## Dataset
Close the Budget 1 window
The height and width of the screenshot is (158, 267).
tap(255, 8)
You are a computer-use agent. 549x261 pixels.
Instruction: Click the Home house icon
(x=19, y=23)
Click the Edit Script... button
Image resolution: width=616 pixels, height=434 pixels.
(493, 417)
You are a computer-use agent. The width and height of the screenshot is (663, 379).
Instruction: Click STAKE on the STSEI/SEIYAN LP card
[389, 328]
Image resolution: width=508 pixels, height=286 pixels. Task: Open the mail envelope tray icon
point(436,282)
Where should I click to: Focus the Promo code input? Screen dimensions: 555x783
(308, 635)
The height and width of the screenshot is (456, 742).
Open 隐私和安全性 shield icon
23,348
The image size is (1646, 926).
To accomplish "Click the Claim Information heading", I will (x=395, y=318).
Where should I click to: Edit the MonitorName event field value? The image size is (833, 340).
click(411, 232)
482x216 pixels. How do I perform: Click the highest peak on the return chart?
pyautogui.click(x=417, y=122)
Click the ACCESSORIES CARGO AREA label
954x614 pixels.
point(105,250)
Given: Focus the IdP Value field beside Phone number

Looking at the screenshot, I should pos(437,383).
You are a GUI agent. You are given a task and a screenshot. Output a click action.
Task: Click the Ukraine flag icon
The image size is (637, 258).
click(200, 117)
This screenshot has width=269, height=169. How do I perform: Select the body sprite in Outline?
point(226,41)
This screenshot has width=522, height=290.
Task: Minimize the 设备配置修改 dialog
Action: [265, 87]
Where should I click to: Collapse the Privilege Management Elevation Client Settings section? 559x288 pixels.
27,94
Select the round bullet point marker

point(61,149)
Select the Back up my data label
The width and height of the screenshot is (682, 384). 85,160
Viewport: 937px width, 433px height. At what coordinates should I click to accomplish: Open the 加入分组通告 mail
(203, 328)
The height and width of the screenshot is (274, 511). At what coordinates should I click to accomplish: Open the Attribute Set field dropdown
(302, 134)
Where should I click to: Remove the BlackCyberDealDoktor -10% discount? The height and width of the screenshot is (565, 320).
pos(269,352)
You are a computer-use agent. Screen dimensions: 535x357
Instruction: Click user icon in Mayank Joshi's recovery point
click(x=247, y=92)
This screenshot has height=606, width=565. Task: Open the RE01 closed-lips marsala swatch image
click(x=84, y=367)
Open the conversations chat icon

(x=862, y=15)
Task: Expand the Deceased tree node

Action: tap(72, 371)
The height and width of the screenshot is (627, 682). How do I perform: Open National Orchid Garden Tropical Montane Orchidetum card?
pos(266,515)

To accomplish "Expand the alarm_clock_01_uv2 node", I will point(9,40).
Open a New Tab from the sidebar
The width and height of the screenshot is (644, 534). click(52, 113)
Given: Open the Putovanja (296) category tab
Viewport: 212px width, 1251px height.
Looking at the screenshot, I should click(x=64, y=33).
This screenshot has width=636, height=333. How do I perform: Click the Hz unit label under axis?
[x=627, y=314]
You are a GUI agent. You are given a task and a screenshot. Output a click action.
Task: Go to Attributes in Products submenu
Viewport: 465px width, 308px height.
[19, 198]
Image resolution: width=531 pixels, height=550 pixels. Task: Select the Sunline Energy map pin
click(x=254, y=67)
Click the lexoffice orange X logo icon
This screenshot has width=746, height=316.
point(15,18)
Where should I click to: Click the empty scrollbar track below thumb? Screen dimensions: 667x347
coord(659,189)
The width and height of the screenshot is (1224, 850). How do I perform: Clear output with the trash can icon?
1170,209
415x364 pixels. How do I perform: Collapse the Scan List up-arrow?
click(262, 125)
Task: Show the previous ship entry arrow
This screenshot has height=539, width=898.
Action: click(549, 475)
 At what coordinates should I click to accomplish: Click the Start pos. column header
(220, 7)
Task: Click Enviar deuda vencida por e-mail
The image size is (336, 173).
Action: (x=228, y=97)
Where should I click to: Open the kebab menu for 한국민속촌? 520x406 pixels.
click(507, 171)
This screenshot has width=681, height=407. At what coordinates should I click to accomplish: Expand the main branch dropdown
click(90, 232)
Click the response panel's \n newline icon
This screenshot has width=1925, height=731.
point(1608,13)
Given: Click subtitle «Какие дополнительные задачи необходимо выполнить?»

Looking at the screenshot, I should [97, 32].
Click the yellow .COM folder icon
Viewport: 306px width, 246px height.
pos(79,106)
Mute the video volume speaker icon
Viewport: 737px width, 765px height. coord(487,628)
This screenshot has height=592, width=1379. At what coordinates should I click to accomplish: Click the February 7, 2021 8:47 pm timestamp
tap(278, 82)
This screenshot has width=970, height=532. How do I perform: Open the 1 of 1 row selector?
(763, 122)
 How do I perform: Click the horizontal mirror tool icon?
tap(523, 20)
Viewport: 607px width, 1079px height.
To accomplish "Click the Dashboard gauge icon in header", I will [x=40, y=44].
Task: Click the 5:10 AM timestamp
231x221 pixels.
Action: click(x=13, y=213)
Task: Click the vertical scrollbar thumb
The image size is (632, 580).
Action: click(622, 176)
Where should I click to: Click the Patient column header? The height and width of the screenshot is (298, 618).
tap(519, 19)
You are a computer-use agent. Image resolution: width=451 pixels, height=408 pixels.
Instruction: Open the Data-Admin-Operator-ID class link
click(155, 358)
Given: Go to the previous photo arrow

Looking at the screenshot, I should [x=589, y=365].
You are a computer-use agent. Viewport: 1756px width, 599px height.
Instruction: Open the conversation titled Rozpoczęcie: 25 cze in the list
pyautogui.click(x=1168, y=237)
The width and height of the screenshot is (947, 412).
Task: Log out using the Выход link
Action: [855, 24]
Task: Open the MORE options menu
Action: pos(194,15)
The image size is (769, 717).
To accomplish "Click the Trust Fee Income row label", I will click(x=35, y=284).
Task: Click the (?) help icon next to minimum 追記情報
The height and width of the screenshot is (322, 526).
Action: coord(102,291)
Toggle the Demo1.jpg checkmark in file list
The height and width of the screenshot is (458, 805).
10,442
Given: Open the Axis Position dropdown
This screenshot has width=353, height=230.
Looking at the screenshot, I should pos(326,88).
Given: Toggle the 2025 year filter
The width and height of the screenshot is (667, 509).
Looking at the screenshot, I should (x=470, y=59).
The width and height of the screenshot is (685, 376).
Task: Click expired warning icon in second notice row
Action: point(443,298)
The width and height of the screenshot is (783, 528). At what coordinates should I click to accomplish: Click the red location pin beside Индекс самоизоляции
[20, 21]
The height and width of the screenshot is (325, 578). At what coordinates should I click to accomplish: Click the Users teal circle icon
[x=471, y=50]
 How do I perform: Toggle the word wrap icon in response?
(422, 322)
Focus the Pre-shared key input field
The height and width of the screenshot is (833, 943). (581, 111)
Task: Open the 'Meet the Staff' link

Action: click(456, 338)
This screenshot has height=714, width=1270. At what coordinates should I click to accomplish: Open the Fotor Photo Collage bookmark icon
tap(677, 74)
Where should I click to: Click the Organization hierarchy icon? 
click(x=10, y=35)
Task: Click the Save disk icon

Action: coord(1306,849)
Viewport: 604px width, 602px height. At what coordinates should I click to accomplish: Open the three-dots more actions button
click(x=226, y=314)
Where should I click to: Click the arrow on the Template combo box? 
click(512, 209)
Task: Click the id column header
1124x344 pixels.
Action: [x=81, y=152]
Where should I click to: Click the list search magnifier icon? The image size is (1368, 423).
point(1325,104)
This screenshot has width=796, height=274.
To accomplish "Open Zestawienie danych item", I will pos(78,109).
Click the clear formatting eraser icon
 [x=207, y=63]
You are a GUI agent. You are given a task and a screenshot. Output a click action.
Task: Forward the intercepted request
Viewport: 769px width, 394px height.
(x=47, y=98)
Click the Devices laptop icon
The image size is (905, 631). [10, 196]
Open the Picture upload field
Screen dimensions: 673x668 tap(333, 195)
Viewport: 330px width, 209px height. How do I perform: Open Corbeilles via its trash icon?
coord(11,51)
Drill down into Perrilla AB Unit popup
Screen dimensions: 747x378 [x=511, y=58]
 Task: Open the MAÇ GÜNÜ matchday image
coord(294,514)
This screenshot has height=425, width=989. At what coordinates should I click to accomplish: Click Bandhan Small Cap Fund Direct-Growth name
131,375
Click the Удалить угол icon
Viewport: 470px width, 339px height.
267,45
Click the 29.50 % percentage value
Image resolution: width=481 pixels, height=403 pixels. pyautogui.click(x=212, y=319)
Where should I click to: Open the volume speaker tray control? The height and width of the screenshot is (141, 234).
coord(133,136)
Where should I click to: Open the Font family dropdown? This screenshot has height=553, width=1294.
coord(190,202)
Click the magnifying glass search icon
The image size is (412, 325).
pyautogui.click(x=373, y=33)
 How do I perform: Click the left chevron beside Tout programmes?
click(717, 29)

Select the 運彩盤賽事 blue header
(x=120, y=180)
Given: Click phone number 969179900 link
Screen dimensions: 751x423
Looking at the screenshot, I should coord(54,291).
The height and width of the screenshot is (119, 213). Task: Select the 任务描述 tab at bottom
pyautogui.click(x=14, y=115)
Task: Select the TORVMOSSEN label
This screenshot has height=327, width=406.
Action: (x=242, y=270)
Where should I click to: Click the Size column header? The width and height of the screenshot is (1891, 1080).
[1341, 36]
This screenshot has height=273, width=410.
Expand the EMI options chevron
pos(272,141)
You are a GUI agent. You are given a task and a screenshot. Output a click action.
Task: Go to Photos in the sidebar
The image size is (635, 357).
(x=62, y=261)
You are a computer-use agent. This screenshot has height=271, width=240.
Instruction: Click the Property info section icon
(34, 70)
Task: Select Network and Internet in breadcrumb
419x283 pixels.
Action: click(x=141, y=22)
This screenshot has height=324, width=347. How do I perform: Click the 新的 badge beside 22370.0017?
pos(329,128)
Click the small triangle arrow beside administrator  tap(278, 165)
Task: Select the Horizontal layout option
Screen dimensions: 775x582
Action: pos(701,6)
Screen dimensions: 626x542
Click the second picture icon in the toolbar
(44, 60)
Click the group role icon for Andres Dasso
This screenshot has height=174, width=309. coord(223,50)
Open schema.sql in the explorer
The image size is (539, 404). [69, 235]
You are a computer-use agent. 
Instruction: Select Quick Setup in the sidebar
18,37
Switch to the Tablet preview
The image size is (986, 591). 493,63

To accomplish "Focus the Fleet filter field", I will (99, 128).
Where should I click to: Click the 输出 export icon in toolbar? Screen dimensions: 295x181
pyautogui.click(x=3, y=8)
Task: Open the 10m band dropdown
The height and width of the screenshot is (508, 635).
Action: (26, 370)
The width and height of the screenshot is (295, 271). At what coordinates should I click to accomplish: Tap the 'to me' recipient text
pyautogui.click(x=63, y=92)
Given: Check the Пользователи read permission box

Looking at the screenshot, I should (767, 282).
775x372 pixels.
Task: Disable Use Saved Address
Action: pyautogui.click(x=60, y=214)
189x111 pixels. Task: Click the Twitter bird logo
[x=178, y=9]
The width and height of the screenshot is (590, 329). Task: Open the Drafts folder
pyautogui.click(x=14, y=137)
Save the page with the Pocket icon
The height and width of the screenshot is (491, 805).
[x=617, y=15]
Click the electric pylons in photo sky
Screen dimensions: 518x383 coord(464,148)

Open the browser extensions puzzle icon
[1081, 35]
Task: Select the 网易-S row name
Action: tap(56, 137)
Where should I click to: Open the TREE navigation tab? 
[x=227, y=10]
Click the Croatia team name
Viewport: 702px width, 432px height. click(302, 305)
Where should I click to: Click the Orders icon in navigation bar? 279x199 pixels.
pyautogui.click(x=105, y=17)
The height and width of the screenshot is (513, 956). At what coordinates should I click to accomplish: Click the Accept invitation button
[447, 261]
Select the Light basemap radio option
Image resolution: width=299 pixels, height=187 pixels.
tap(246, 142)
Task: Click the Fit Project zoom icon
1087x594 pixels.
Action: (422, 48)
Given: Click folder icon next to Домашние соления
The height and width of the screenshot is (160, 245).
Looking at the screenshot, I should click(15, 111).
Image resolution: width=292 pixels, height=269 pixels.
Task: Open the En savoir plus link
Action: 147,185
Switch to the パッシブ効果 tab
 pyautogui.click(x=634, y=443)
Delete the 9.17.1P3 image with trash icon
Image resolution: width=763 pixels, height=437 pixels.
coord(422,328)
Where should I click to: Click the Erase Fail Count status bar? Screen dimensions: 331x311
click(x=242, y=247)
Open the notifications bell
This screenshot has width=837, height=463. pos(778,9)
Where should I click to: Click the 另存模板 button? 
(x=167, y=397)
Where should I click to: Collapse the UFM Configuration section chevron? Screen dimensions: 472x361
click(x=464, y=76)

## What the exercise asks
Some lines contain the word "agent". Pull each one out of the listing.

## Exercise response
You are a computer-use agent. 549x261 pixels.
You are a computer-use agent. The width and height of the screenshot is (663, 379).
You are a GUI agent. You are given a task and a screenshot. Output a click action.
You are a computer-use agent. Screen dimensions: 535x357
You are a GUI agent. You are given a task and a screenshot. Output a click action.
You are a computer-use agent. Image resolution: width=451 pixels, height=408 pixels.
You are a computer-use agent. Viewport: 1756px width, 599px height.
You are a GUI agent. You are given a task and a screenshot. Output a click action.
You are a GUI agent. You are given a task and a screenshot. Output a click action.
You are a computer-use agent. This screenshot has height=271, width=240.
You are a computer-use agent. 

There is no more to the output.